Asset Downloading & Streaming (CRITICAL)

  • MUST use streaming to avoid OOM on large files (videos can be 1.5GB+)
  • DownloadMessageMediaStreaming streams directly from Telegram to storage
  • InsertNoteAssetStreaming accepts io.Reader, not []byte
  • Uses io.Pipe() to connect downloader to storage writer
  • Data never fully loaded into memory - streamed in chunks
  • Assets saved to {basePath}/assets/ directory
  • Filenames format: {messageID}_{photoID}.jpg or {messageID}_{docID}.ext
  • Downloads largest available photo size
  • Supports photos and video documents
  • Asset links prepended to note content as markdown images/links
  • Errors during asset download are logged but don't fail note import

Media Groups

  • Media groups (multiple photos/videos) are handled per-message
  • Each message in a media group has its own media attachment
  • All media from a message is downloaded and linked

Storage Strategy

  • Assets are stored via InsertNoteAsset method
  • Implementation should match existing asset handling pattern
  • Can use MinIO/S3 (like UploadNoteAsset) or git-based storage
  • Review internal/gitapi/api.go for git-based approach

Markdown Formatting Edge Cases

Punctuation at Bold Boundaries

CommonMark has strict rules for emphasis delimiters.

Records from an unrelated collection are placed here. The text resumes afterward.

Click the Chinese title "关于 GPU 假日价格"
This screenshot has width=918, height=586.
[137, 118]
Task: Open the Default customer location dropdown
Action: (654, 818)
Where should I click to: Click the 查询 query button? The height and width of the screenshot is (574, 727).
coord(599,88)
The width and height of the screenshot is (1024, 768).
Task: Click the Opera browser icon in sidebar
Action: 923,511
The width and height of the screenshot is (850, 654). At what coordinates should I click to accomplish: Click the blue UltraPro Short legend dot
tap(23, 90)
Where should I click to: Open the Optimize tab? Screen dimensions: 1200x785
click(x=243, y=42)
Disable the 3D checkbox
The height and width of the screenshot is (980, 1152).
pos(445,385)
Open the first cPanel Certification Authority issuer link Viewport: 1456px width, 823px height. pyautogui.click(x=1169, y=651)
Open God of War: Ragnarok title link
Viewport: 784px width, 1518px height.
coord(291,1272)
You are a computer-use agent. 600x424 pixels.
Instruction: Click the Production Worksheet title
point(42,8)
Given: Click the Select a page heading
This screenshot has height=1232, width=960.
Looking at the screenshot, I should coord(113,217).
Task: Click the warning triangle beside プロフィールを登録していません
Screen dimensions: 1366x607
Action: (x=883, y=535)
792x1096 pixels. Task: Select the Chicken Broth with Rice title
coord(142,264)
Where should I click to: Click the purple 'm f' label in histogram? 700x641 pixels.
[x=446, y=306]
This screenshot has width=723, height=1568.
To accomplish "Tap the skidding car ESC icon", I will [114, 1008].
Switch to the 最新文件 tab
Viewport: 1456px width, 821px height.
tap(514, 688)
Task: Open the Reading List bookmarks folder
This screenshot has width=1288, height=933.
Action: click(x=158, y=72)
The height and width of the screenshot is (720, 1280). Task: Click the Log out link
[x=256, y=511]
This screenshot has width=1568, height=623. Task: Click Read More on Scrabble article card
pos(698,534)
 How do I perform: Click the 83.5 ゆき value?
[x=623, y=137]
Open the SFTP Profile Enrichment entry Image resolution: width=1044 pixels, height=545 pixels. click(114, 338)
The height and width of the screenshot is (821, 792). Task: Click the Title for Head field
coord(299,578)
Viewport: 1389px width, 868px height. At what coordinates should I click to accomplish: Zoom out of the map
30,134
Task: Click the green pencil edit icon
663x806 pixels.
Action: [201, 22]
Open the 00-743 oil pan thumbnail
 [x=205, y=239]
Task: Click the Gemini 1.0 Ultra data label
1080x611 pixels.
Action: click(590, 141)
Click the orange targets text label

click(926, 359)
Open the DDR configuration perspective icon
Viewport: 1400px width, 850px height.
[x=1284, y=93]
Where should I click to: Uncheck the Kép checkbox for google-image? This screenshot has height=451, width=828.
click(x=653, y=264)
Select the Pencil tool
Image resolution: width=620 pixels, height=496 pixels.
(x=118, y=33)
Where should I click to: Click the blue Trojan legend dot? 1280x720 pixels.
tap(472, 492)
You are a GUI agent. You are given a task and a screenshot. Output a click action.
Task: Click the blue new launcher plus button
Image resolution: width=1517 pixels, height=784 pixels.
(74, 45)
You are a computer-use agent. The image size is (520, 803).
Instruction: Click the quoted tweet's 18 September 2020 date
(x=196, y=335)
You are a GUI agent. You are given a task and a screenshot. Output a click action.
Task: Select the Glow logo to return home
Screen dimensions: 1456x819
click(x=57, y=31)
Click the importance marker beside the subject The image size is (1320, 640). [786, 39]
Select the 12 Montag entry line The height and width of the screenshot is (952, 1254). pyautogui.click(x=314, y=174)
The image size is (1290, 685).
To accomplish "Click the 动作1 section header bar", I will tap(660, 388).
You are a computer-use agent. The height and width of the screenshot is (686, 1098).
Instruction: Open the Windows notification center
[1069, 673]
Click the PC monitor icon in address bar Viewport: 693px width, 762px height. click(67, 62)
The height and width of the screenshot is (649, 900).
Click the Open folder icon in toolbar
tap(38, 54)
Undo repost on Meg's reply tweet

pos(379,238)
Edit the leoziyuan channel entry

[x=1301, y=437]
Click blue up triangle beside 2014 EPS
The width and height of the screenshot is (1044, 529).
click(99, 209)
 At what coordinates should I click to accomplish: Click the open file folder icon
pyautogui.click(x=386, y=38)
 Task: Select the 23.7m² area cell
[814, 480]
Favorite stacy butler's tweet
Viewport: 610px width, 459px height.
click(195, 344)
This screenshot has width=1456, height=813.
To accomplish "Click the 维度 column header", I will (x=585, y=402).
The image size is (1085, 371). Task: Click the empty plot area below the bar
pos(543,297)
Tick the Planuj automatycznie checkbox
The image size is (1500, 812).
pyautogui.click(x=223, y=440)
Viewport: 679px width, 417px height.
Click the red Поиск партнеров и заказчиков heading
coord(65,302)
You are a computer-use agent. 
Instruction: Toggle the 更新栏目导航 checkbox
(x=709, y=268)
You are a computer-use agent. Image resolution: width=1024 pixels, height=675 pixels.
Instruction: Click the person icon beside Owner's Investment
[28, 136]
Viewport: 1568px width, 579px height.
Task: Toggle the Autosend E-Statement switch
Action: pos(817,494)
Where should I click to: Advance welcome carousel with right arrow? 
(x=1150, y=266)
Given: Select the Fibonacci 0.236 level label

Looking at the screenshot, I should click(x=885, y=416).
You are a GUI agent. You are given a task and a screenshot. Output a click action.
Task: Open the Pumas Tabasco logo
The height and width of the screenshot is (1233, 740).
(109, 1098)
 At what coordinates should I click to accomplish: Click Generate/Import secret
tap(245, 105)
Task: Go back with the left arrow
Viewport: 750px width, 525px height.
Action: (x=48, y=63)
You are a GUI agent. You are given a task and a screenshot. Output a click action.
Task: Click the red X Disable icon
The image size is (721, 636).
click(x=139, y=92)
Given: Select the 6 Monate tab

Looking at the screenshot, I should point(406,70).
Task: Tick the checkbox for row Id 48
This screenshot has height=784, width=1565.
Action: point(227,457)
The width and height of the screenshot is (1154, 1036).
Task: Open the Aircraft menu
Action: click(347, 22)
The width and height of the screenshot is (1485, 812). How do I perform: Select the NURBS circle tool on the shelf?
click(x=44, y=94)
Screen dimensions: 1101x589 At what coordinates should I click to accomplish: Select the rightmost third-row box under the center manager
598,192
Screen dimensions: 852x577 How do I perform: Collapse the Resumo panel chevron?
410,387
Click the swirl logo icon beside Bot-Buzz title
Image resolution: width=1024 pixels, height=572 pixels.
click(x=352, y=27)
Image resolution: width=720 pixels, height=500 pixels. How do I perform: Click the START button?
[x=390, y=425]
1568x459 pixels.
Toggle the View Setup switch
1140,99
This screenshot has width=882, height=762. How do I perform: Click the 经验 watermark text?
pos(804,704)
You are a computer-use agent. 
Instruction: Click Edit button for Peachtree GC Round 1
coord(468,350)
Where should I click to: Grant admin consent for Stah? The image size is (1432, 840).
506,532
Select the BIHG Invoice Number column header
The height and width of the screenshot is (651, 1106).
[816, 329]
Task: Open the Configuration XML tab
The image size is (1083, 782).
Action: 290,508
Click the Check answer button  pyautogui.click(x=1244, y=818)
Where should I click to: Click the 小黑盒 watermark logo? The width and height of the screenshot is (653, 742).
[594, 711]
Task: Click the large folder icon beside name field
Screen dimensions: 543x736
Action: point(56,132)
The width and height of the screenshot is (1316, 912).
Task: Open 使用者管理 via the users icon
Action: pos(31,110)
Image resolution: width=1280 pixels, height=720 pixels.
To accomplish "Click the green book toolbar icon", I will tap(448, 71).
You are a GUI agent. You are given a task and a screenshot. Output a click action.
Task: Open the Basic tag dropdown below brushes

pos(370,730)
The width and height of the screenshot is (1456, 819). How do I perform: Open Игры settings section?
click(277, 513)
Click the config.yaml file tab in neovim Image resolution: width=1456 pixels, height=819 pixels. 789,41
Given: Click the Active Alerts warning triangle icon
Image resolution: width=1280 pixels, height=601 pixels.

Opening ** must be a "left-flanking delimiter run":

  • NOT followed by whitespace
  • Either (a) NOT followed by punctuation, OR (b) preceded by whitespace/punctuation

Problem: Telegram bold entities may include leading/trailing punctuation:

Telegram bold: ", но ментально вернулся к жизни только сегодня"
Naive output:  вернулся в субботу**, но ... сегодня**

The **, sequence doesn't open bold because ** is followed by punctuation (,) and preceded by a word character.

Solution: trimEntitySpaces in internal/tgtd/convert.go trims:

  • Leading spaces and punctuation (,, ., !, ?, ;, :, , , -)
  • Trailing spaces and mid-sentence punctuation (,, ;, :, , , -)
  • Keeps sentence-ending punctuation (., !, ?) inside formatting

Expected output:

вернулся в субботу, **но ментально вернулся к жизни только сегодня**

The comma moves outside the bold markers.

Affected punctuation: ,, ., !, ?, ;, : and similar.

Note: 100% perfect import is not achievable. Some edge cases will require manual fixes.